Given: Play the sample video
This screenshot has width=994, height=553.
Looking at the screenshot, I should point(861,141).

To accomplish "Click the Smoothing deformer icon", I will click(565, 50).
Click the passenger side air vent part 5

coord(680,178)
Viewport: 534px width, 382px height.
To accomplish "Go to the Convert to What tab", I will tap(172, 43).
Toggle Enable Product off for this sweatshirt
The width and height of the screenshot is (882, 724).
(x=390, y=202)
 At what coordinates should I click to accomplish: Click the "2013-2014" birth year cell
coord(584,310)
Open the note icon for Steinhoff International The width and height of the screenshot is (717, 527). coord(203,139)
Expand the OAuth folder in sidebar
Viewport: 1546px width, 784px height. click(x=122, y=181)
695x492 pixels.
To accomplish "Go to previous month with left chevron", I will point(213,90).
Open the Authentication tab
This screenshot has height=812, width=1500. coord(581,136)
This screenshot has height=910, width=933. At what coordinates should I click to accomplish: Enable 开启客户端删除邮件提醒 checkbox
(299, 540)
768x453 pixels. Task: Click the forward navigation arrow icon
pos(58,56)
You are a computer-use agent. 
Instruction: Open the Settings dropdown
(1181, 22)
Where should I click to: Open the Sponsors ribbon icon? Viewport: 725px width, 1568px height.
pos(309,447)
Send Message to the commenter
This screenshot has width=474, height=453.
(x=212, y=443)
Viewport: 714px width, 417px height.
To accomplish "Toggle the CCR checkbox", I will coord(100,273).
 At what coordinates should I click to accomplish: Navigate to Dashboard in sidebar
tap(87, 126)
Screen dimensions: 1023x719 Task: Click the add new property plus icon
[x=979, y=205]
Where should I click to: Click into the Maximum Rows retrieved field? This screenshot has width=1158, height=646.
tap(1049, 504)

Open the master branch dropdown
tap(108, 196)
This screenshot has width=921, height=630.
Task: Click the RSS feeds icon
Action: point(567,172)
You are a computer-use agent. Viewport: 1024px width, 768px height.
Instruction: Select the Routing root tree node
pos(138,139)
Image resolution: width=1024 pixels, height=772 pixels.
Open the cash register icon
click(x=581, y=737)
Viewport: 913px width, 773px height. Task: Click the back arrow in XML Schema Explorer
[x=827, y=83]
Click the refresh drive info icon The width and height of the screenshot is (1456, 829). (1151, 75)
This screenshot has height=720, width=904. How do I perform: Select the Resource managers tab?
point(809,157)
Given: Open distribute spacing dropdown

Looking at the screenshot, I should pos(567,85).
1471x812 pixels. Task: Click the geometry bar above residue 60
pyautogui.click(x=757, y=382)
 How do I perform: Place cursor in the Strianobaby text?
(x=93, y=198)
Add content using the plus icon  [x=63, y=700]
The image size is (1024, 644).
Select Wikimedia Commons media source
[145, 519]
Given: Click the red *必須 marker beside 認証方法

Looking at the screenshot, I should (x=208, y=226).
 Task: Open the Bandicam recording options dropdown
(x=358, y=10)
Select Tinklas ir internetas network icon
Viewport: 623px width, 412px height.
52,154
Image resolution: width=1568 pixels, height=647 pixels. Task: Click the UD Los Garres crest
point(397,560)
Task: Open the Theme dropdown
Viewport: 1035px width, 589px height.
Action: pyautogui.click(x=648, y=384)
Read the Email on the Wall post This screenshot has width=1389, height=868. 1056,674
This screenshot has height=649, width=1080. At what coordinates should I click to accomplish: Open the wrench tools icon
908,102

> _What you should do_:
Once you have read the entries above, copy them out exactly as they were given.

> _Result for this exercise_:
Given: Play the sample video
This screenshot has width=994, height=553.
Looking at the screenshot, I should point(861,141).

To accomplish "Click the Smoothing deformer icon", I will click(565, 50).
Click the passenger side air vent part 5

coord(680,178)
Viewport: 534px width, 382px height.
To accomplish "Go to the Convert to What tab", I will tap(172, 43).
Toggle Enable Product off for this sweatshirt
The width and height of the screenshot is (882, 724).
(x=390, y=202)
 At what coordinates should I click to accomplish: Click the "2013-2014" birth year cell
coord(584,310)
Open the note icon for Steinhoff International The width and height of the screenshot is (717, 527). coord(203,139)
Expand the OAuth folder in sidebar
Viewport: 1546px width, 784px height. click(x=122, y=181)
695x492 pixels.
To accomplish "Go to previous month with left chevron", I will point(213,90).
Open the Authentication tab
This screenshot has height=812, width=1500. coord(581,136)
This screenshot has height=910, width=933. At what coordinates should I click to accomplish: Enable 开启客户端删除邮件提醒 checkbox
(299, 540)
768x453 pixels. Task: Click the forward navigation arrow icon
pos(58,56)
You are a computer-use agent. 
Instruction: Open the Settings dropdown
(1181, 22)
Where should I click to: Open the Sponsors ribbon icon? Viewport: 725px width, 1568px height.
pos(309,447)
Send Message to the commenter
This screenshot has width=474, height=453.
(x=212, y=443)
Viewport: 714px width, 417px height.
To accomplish "Toggle the CCR checkbox", I will coord(100,273).
 At what coordinates should I click to accomplish: Navigate to Dashboard in sidebar
tap(87, 126)
Screen dimensions: 1023x719 Task: Click the add new property plus icon
[x=979, y=205]
Where should I click to: Click into the Maximum Rows retrieved field? This screenshot has width=1158, height=646.
tap(1049, 504)

Open the master branch dropdown
tap(108, 196)
This screenshot has width=921, height=630.
Task: Click the RSS feeds icon
Action: point(567,172)
You are a computer-use agent. Viewport: 1024px width, 768px height.
Instruction: Select the Routing root tree node
pos(138,139)
Image resolution: width=1024 pixels, height=772 pixels.
Open the cash register icon
click(x=581, y=737)
Viewport: 913px width, 773px height. Task: Click the back arrow in XML Schema Explorer
[x=827, y=83]
Click the refresh drive info icon The width and height of the screenshot is (1456, 829). (1151, 75)
This screenshot has height=720, width=904. How do I perform: Select the Resource managers tab?
point(809,157)
Given: Open distribute spacing dropdown

Looking at the screenshot, I should pos(567,85).
1471x812 pixels. Task: Click the geometry bar above residue 60
pyautogui.click(x=757, y=382)
 How do I perform: Place cursor in the Strianobaby text?
(x=93, y=198)
Add content using the plus icon  [x=63, y=700]
The image size is (1024, 644).
Select Wikimedia Commons media source
[145, 519]
Given: Click the red *必須 marker beside 認証方法

Looking at the screenshot, I should (x=208, y=226).
 Task: Open the Bandicam recording options dropdown
(x=358, y=10)
Select Tinklas ir internetas network icon
Viewport: 623px width, 412px height.
52,154
Image resolution: width=1568 pixels, height=647 pixels. Task: Click the UD Los Garres crest
point(397,560)
Task: Open the Theme dropdown
Viewport: 1035px width, 589px height.
Action: pyautogui.click(x=648, y=384)
Read the Email on the Wall post This screenshot has width=1389, height=868. 1056,674
This screenshot has height=649, width=1080. At what coordinates should I click to accomplish: Open the wrench tools icon
908,102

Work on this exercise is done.